(Records shown begins)

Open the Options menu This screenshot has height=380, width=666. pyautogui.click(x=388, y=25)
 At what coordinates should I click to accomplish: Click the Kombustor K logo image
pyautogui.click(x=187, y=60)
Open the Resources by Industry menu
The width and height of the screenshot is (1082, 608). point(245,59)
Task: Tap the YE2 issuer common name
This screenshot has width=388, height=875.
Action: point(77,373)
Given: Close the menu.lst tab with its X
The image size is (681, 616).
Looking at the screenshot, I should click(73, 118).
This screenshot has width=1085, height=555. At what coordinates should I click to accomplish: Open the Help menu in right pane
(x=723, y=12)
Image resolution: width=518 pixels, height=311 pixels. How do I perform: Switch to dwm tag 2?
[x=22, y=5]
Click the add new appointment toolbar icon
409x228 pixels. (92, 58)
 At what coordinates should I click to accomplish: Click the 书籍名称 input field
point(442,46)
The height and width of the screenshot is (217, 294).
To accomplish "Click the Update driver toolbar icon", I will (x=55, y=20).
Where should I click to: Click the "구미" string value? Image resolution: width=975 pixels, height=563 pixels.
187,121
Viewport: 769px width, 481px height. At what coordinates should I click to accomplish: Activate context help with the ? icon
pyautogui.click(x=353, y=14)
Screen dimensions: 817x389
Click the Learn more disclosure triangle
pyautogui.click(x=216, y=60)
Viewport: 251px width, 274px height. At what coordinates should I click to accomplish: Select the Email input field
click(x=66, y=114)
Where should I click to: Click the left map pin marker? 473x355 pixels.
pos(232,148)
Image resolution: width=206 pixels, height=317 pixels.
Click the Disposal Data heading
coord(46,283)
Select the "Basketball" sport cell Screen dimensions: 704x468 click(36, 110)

(Records shown ends)

Report all lines in the records that include the string "dimensions".

Screen dimensions: 817x389
Select the "Basketball" sport cell Screen dimensions: 704x468 click(36, 110)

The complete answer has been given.